We’re well into 2009, but it’s never too late to look ahead at some of the new gadgets and product launches we’re looking forward to during the year. With one already-launched exception, here’s our roundup of the most interesting and/or useful gadgets that will be hitting stores during this calendar year. Just try and tell us there isn’t one here ready to pry that money out of your hand.
A Very Possible Apple Netbook/E-Book/10-inch Something
This one has been flying around the rumour sites recently, but was launched into the realm of very-possible when a source in a Taiwanese touchscreen manufacturer claimed that Apple has ordered a whole ton of 10-inch touchscreens. (the image above is a mockup created by someone at Gizmodo.)
The market is new, young, and could be (like the smartphone market of two years ago) theirs to take over. What’s it going to look like? Will there be a keyboard, or is it going to be like a giant iphone? My bet is a fantastic sort of larger iphone with a slide-out keyboard of some kind. Although to make that elegant and cheap might be kind of hard, and Steve Jobs has reportedly said that it’s impossible to ship something that costs $500 or less “without it being junk”, and thus it won’t happen.
But then… what are all those touchscreens for? One theory is a competing e-book reader, which would line Apple straight up against…
Amazon’s Kindle 2.0
This one has already launched, but will likely remain one of the top gadgets of the year. Not only did Amazon completely revamp the previously-awful industrial design of their first kindle, moving it much more towards an Apple-inspired direction (why does it always take companies that are not apple several tries to pull this off?), but they continued the free wireless service and increased the battery life to an insane level.
Until an e-book comes out that you can bend like paper and throw across the room, there probably won’t be any kind of massive revolution in the way we read, but as was argued here recently, there doesn’t need to be, as people have already proven themselves incredibly willing to read small text off woefully inadequate devices. I thought about reading a novel off my little cellphone the other day, for god’s sake.
The New ‘Premium’ Netbooks
2009 is finally going to be the year where netbooks move out of their initial phase, in which they showed up on the market, sold a ton, and began taking advantage of the internet-anywhere mentality as popularized by the iPhone.
The early efforts (as chronicled by us some time ago) were good, but lacked certain things: properly sized screens, long batteries, big HDs, etc. Towards the end of the year most manufacturers began releasing upgrades, and by now the near-ubiquitous acer aspire one has been replaced with an entirely new model. Same goes for the extremely popular MSI Wind, and the EEEPC, plus all the other netbooks coming out this year.

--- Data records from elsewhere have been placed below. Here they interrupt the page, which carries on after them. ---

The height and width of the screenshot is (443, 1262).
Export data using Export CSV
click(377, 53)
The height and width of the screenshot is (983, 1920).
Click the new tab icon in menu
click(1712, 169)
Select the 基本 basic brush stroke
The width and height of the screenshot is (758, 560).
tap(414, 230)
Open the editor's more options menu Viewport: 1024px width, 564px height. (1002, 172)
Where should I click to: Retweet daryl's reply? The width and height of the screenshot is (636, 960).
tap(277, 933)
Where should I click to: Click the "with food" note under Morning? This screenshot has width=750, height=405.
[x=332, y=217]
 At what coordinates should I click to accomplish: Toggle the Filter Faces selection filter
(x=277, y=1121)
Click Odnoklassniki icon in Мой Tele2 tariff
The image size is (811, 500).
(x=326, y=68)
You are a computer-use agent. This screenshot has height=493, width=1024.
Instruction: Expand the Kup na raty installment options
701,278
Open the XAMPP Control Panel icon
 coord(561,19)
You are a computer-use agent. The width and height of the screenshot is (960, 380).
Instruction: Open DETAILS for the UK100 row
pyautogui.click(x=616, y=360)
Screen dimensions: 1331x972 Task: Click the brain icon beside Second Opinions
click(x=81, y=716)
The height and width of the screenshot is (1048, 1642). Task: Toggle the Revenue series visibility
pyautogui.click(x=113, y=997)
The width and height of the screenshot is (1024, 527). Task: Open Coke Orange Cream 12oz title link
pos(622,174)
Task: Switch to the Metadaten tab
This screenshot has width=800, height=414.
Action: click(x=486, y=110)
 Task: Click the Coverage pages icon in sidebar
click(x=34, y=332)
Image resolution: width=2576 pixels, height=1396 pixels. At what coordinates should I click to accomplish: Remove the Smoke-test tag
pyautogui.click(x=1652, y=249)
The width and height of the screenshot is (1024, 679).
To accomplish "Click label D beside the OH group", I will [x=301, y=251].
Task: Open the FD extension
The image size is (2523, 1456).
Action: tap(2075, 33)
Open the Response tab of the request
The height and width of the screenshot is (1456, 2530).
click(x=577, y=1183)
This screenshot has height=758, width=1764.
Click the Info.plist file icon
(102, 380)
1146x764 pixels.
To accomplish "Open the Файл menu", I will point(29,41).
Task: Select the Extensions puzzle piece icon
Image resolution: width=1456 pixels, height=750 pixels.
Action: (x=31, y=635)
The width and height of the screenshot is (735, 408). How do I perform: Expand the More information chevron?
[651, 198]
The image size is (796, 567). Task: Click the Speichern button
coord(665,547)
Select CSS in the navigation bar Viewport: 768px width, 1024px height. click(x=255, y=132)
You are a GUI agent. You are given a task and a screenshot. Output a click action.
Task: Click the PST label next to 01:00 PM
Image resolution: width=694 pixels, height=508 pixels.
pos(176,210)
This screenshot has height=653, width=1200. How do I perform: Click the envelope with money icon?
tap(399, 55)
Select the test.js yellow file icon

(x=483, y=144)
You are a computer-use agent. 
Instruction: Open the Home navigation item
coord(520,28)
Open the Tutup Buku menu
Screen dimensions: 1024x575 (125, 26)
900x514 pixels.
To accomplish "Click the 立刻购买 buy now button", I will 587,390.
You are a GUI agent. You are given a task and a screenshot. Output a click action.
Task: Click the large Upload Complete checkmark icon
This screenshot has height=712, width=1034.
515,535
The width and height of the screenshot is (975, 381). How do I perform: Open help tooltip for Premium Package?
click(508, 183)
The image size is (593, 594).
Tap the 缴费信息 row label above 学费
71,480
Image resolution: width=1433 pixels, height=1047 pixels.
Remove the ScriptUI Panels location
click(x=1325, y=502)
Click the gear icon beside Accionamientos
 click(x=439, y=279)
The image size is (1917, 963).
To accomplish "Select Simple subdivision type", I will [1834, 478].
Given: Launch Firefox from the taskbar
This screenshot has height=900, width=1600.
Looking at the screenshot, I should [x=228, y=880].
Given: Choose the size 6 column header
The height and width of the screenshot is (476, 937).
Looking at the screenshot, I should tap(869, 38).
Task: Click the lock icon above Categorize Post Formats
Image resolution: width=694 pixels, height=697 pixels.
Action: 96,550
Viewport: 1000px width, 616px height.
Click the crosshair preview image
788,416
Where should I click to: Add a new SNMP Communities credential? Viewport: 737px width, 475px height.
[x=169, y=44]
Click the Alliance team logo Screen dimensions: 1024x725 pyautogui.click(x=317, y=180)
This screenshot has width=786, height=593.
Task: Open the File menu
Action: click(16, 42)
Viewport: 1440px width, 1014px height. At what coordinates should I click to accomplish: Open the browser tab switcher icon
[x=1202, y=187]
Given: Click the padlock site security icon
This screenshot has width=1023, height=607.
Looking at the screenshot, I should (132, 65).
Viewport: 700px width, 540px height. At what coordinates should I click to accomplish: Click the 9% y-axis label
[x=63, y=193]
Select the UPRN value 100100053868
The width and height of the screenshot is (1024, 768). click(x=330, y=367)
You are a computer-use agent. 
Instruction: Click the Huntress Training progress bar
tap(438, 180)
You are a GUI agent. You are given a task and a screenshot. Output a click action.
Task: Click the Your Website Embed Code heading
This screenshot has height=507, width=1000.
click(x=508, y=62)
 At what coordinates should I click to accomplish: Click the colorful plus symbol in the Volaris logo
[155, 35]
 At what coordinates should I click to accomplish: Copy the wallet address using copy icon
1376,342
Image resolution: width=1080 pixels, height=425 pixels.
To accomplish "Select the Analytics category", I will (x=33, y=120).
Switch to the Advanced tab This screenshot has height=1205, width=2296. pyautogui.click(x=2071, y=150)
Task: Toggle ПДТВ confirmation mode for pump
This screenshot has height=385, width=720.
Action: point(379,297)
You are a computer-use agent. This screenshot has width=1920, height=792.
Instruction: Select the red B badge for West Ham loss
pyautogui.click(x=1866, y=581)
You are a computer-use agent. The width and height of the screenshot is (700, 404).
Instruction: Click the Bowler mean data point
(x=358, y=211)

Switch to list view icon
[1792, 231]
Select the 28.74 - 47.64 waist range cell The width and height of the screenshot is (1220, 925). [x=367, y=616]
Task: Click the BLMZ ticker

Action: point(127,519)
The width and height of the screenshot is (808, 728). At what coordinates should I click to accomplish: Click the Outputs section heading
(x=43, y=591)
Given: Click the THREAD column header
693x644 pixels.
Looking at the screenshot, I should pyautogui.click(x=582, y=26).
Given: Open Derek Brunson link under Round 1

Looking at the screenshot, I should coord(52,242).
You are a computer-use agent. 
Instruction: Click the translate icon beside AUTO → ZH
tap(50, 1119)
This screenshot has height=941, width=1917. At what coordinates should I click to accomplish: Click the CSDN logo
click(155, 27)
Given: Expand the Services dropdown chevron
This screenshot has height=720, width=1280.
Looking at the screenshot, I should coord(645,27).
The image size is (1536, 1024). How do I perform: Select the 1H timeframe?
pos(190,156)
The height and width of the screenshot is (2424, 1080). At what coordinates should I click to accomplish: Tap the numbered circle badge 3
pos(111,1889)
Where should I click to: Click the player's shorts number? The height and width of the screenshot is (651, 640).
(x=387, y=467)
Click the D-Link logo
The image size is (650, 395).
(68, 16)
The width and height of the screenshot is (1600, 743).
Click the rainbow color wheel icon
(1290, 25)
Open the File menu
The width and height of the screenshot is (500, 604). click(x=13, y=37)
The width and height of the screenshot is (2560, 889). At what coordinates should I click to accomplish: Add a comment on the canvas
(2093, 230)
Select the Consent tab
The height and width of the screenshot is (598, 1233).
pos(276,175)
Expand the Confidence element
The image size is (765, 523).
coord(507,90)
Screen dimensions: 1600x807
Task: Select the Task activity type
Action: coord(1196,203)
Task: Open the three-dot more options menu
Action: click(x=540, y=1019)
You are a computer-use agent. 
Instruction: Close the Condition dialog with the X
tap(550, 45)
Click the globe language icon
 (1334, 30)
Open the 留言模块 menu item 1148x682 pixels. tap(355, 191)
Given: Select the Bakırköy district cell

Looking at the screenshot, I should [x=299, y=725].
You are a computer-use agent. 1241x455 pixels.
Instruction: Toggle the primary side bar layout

Battery life is constantly on the rise, and Intel is releasing the next generation of their tiny Atom chips, which will mean better performance in the same tiny packages. By Christmas of this upcoming year, you’re going to see an entirely new line of great netbooks on the market. And if Apple decides to join the fray? Look for standards to jump even higher.
USB 3
Sure, it’s hardly revolutionary, but it’s useful, and sometime in 2009 we’re going to see cable connections that will make everything much, much faster. Last year intel released all the specifications for USB 3, and in a few months we’ll be seeing the first devices featuring them.
How much faster is it? Let’s say you’ve just setup a new high-definition-equipped media center in your living room (media/streaming centers are likely to really explode this year), and you want to transfer that massive 24-gig HD movie you just downloaded to it. With a normal USB 2.0 connection, you’re looking at about 17 minutes, whereas with USB 3.0, the whole thing will take just over a minute.
It’s all backwards compatible, of course, and is one more step towards a seamless, incredibly fast data transfer between applications. Of course, back when USB 2.0 was an exciting, new thing, the biggest movies could get (if you’re talking about your standard old DIVX here) was around 700megs.
Why does that matter? Well, it may very well be possible that as we continue to invent new and exciting ways to transfer all our data, we’ll just keep getting more and more of that data, in bigger and bigger sizes. So maybe we won’t ever notice higher speeds after all.
(top image from Objectified: A Documentary Film)



April 24th, 2009 at 8:07 pm
The first one looks very stylish.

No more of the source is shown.